L’inutilité de la poursuite du débat peut se résumer en quatre points.

Premièrement, les évolutions du déficit de 2011 par rapport à celui de 2010 s’expliquent essentiellement par des facteurs exceptionnels, notamment parce que les dépenses d’avenir sont sorties du budget. Nous l’avons démontré chiffres à l’appui.

Deuxièmement, avec ce collectif, le Gouvernement nous demande une fois encore de prendre acte des sous-budgétisations de la loi de finances initiale.

Troisièmement, si l’Assemblée nationale a repris beaucoup d’amendements du Sénat, elle a remis en cause des dispositions protectrices de la libre administration des collectivités territoriales et ne l’a pas suivi dans son souhait de mieux lutter contre la fraude fiscale et les paradis fiscaux. Nous accordions une grande importance à ce dernier point.

En tout état de cause, enfin, le Sénat ne saurait souscrire aux dispositions du collectif budgétaire qui mettent en œuvre le plan Fillon II et qui se traduisent par un alourdissement de la fiscalité des ménages, qu’il s’agisse de la consommation ou du travail, sans souci de la justice et de la progressivité de notre système fiscal.

S’agissant de la mesure de relèvement du taux réduit de TVA, la discussion à l’Assemblée nationale a de nouveau montré la gêne du Gouvernement et de sa majorité à l’égard de cette mesure : non seulement moins de la moitié de l’assiette taxée aujourd’hui à 5,5 % sera portée à 7 %, mais de nouvelles dérogations ont encore été décidées par les députés.

La meilleure solution aurait consisté à se rallier aux propositions du Sénat en matière de fiscalité du patrimoine. Je n’y reviens pas, mais nous savons qu’il y a là un gisement de recettes que nous avons chiffré, dans le projet de loi de finances pour 2012, à environ 11 milliards d’euros pour la première année d’exercice.

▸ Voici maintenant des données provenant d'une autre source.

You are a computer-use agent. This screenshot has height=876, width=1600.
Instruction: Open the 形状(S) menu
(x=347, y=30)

Pour finir, je voudrais dire au Gouvernement, que j’entends employer depuis hier l’argument selon lequel le budget de 2012 permettrait d’avancer sur le chemin du désendettement, que cette affirmation n’est pas exacte. Atteindre un déficit de 5,7 % du produit intérieur brut en 2011 et de 4,5 % en 2012 permettrait seulement d’avancer « vers », et non pas « sur », le chemin du désendettement. Selon la programmation du Gouvernement, en effet, c’est seulement à compter de 2013 que le ratio dette-PIB devrait commencer à décroître.

Ce n’est pas en affirmant des choses fausses que nous parviendrons à être crédibles aux yeux des observateurs ou de nos partenaires européens. Nous nous mettons en difficulté en annonçant des trajectoires qui ne sont pas réalistes.

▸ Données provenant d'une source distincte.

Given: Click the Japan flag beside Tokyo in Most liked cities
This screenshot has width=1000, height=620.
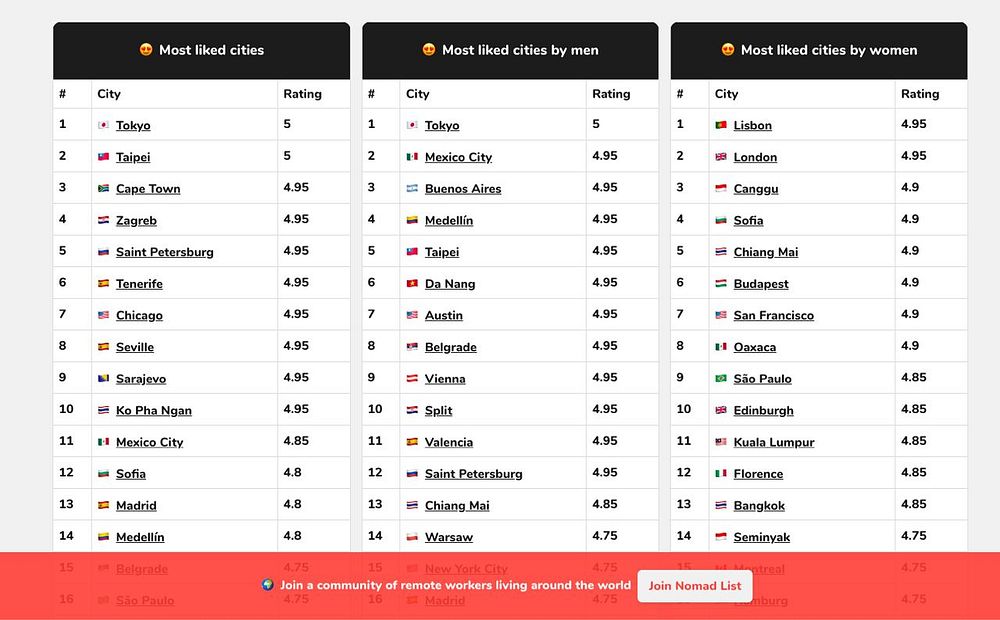Looking at the screenshot, I should point(103,125).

Nous allons clore cette session budgétaire, mes chers collègues, mais pour combien de temps ? Nous entrerons, au début du mois de janvier, dans ce qu’il est désormais convenu d’appeler le « semestre européen », au cours duquel les États européens élaborent leurs prévisions et leurs programmations budgétaires nationales, en principe dans un esprit de concertation entre gouvernements et parlements.

Cette année, la discussion du futur accord intergouvernemental et des nouvelles propositions de règlement de la Commission va s’insérer dans cette séquence.

N’injurions pas l’avenir, certes, mais je dois dire que je suis inquiète à l’idée que les Européens se divisent, entre États et au sein des différentes nations, sur des questions de procédure et de règles budgétaires alors que la zone euro inspire de moins en moins confiance et que la conjoncture économique se dégrade. L’essentiel est là. Nous ne sommes pas crédibles sur nos dettes et nos déficits si nous ne le sommes pas sur notre objectif de croissance. Le sentiment de décalage entre les enjeux et les solutions apportées s’accroît.

Pour ce qui nous concerne, en France, le semestre européen va coïncider avec la campagne présidentielle. Le Parlement aura cessé ses travaux lorsque le Gouvernement lui transmettra, avant le 15 avril prochain, le projet de programme de stabilité, sur lequel il devrait pourtant se prononcer par un vote. C’est entre les deux tours de l’élection présidentielle que le programme de stabilité devra être adressé par la France à la Commission européenne ! J’attire vote attention sur le rôle que la Haute Assemblée, qui n’est pas renouvelable, va tenir dans cette période.